Gopher is ten, and like any fifth-grader, he has learned that picture books do not tell the whole story.
The long paragraphs leave him perplexed. He had a mother, and then he didn’t. He acquired a multitude of mothers and others at Tabby’s Place. He slept in a cuddle pile, with siblings who scattered to other sofas.
He woke up in a home of his own. One tenth of one century later, he returned to Tabby’s Place.
The little black cat was littler the last time we saw him, but in our eyes, he is still a pocket Gopher. The kitten of 2015 still flickers in his eyes.
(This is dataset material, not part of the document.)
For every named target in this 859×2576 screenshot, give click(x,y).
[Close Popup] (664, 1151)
He still believes he can be pleasantly surprised.
The biggest surprise is that none of this is a tragedy.
Tabby’s Place is warm and unconditional. Gopher has never seen so many cats, which happen to be his favorite animal.
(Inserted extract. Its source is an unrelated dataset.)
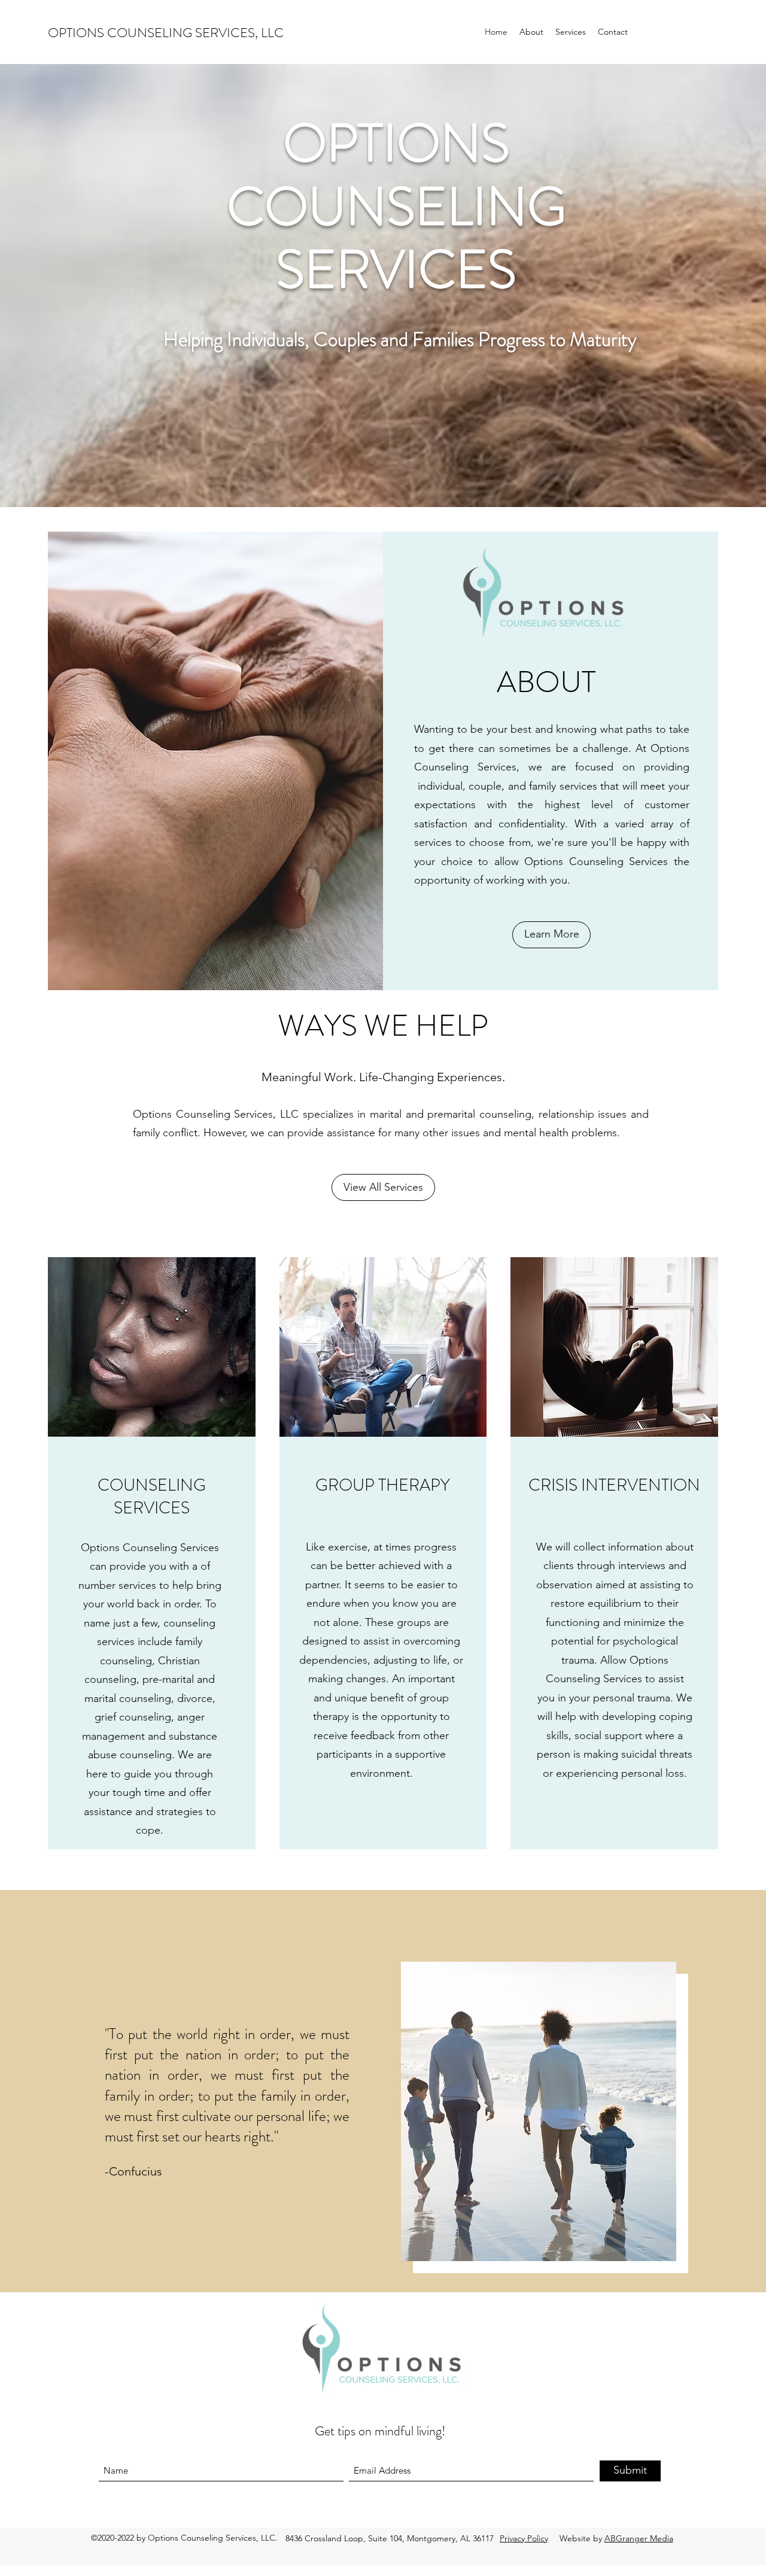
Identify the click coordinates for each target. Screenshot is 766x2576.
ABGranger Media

Drowsy strangers are now his second chance at siblings. They encircle him like a labyrinth. Gopher is at peace, underground in plain sight.
Gopher’s adoptive home was not fluent in hugs and kisses, so he taught himself the language of the burrow. He hides from touch without breaking eye contact. Please respect me.
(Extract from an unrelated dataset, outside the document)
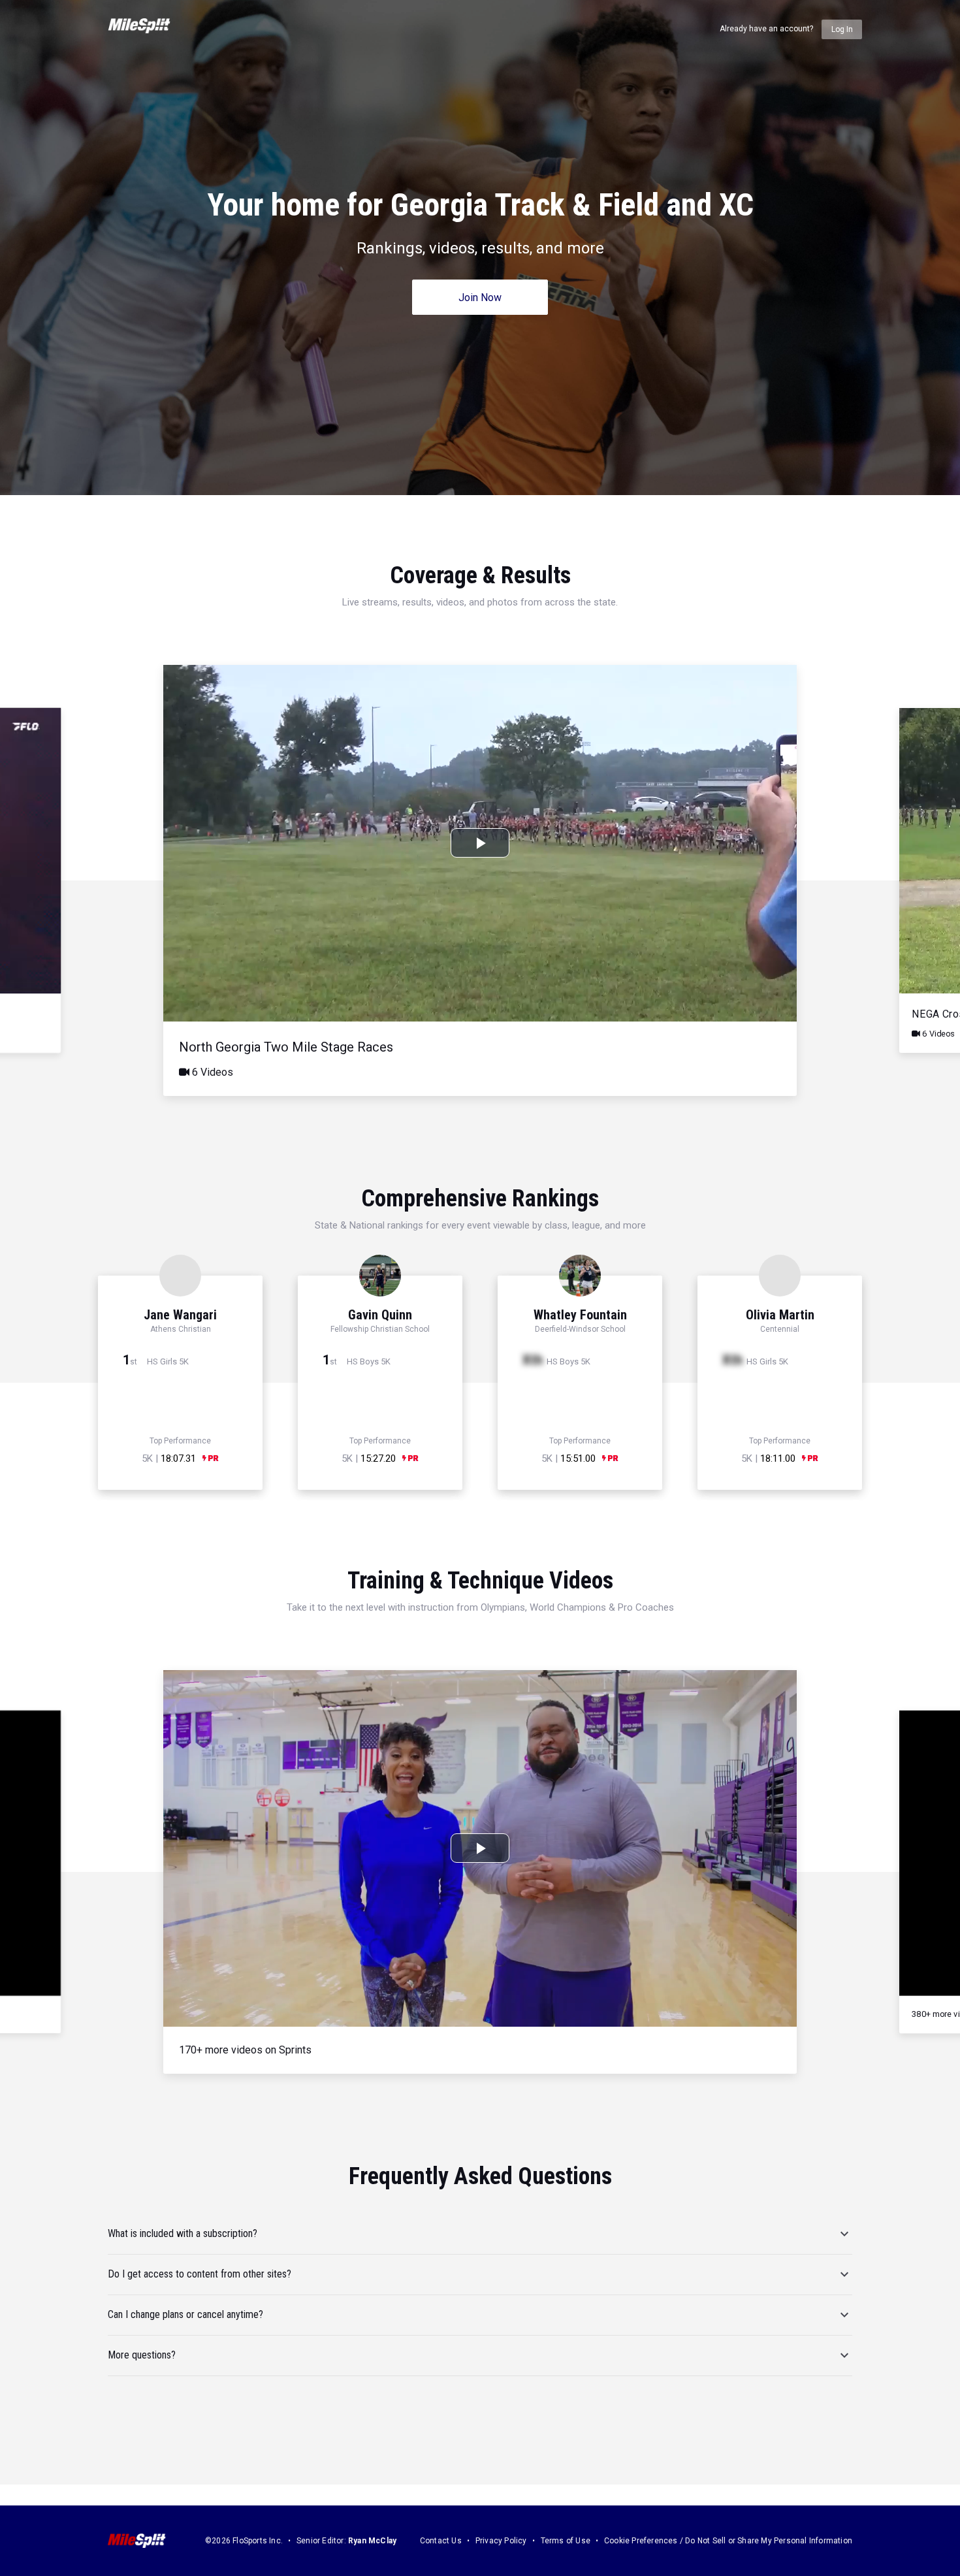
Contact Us (441, 2540)
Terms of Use (565, 2540)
We long to hold him. But we long even more for him to behold himself in our eyes, cherished without needing to change.
If Gopher were glib and easy, he would never glimpse this kind of love.
And that would be the real tragedy.
If you are a fail-safe, fool-proof, all-purpose crowd-pleaser, you will never know if people love you because you are perfect, or if they love you because they love you.
When you are everything to everyone, you don’t belong to anyone.
If you are unwrinkled, uncomplicated, unoffensive, and unflavored, unconditional love is impossible.
In order to learn that you can neither lose nor earn your friends, you need to be a little peculiar, or garlicky, or dorky, or antisocial.
Fears and flaws are tunnels to love.
A cat we can’t pet can be touched by absolute acceptance.
Gopher is a cat of few words. But in those golden eyes, where the kitten still lives, he speaks freely.
He feels safe in the pocket of slow-blinks. When one of his “BFF” (Befriending Fearful Felines) volunteers arrives, Gopher knows someone arranged their day around him.

If Gopher should ever let us burrow our fingers in his beautiful fur, it will not make us love him any more.
If Gopher should write a tell-all memoir called Shocking Things People Say When They Are Hangry, it will not make us love him any less.
This is Tabby’s Place. We dig deep, down to the layer where everyone is essential, and everyone is perfect.
Life on Earth may be a goulash of gifts and gristle. Comedy and tragedy try on each other’s masks.
But if we are as honest as Gopher, we will learn the truth of love.
Our “worst” side is where the brightest light lands.